Each spends up to $500 to buy his "kit," the uniform of shoulder pads and tight pants that seems to symbolize what British players and fans say they like most about the game -- its macho image and bone-crushing violence.

"Soccer is a dying sport," said Brad Martin, a 26-year-old receiver for the Olympians, a South London team. "Rubgy is good, but it hasn't got the razzmatazz of American football." In addition, he said, in American football "the violence is on the pitch," or field, "and not on the terrace."

"Terraces" are concrete steps in British stadiums where fans with standing-room tickets watch soccer games and where 40,000 will watch the Bears and Cowboys. In recent years, the terraces have been the venue for the vicious gang warfare among team supporters that has given British fans a bad reputation. The reasoning here is that since American football itself is so violent, with players bashing into each other like wrecking balls, it provides a voyeuristic escape valve that keeps fans from bashing each other.

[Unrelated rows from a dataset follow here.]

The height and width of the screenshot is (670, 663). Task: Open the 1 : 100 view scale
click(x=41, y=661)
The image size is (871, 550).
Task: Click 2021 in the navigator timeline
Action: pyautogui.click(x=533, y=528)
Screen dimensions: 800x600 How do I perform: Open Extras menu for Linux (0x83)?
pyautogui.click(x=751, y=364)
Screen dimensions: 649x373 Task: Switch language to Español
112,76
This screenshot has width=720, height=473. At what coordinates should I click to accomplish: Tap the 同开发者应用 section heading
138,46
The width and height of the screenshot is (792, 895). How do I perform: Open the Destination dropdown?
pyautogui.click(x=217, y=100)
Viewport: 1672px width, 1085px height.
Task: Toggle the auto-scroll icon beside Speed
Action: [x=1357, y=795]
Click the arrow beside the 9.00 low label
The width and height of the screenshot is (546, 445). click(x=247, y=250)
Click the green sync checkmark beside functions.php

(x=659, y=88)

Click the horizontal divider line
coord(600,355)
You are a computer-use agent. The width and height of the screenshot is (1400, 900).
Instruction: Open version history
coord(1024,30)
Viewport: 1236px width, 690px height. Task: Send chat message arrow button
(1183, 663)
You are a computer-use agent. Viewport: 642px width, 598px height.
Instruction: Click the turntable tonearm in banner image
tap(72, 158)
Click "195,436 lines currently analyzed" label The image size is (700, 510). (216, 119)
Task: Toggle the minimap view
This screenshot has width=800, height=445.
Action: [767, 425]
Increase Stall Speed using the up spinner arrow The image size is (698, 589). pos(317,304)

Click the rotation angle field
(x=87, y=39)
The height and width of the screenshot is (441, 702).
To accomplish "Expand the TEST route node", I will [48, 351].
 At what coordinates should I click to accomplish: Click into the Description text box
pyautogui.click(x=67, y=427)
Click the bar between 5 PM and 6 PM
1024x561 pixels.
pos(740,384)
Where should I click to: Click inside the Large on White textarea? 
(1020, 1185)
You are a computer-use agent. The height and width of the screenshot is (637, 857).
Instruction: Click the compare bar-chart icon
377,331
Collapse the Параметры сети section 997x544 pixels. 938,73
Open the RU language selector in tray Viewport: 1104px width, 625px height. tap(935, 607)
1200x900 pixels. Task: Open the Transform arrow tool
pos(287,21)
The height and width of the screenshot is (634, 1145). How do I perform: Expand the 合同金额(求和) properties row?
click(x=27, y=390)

To British aficionados, the professional American players here this week are unparalleled celebrities. For the rest of London that has come into contact with them, they seem like behemoths from another planet, with strange habits and unquenchable appetites.

While any large American player excites interest, the Cowboys seem a bit too genteel to conform to the British ideal of football meanness. It was not until Chicago quarterback Jim McMahon got off the plane at London's Heathrow Airport Monday, dressed in military camouflage and sunglasses, a massive cigar clamped between his teeth, that the fans knew the real Americans had arrived.

With the team just three weeks into preseason practice and player cuts not yet made, there are nearly 100 members in the Bears contingent. Their arrival in the lobby of the Intercontinental Hotel yesterday morning brought normal business to a halt, as the clientele stared in disbelief.

Minutes later, the team was back downstairs dressed in shorts and T-shirts. William (Refrigerator) Perry, his thighs showing a satisfying girth, trailed behind for photographers as the players casually jogged out the door, along fashionable Park Lane and across the street into Hyde Park for a workout. A lone British policeman struggled to keep up and warned team managers about muggers.

Peter Kromberg, head chef at the Intercontinental brought his entire staff in before dawn today to prepare the Bears' breakfast. "They didn't eat all the food from last night's meal," Kromberg said worriedly. "Mind you, they did order more than 100 hamburgers from room service."

Today's photo opportunity and practice session, at the Crystal Palace National Sports Center in South London, was the first chance for the British press and fans to meet with members of both teams. With hesitant humility, they clustered around the Refrigerator.

Perry is well known here, primarily as a pitchman on television commercials for a British grocery store chain. While other players stood laughing, local reporters asked him what he eats for breakfast, lunch and dinner. Yes, he said, he likes the name Refrigerator. No, he does not like his beer warm, the way the British drink it. Yes, he is looking forward to seeing London. No, he does not like being called "Bill."

He duly translated his 300-plus pound weight into British measurements -- 22 stone -- and amiably showed the fabled gap in his teeth for the cameras and said "I'm a mean customer."

Farther down the field, American Bob Payton, owner of the Chicago Pizza Pie Factory restaurant here and the self-described "Mr. Chicago" of Britain, was explaining his problems in trying to organize a Bears pep rally in Central London. "The people around Hanover Square," his chosen venue, "don't even know what a pep rally is . . . . English people want to see the Refrigerettes," Perry's cheerleaders, "they want to see the mayor of Chicago."

Neither the Bears nor Chicago, it seemed, were cooperating.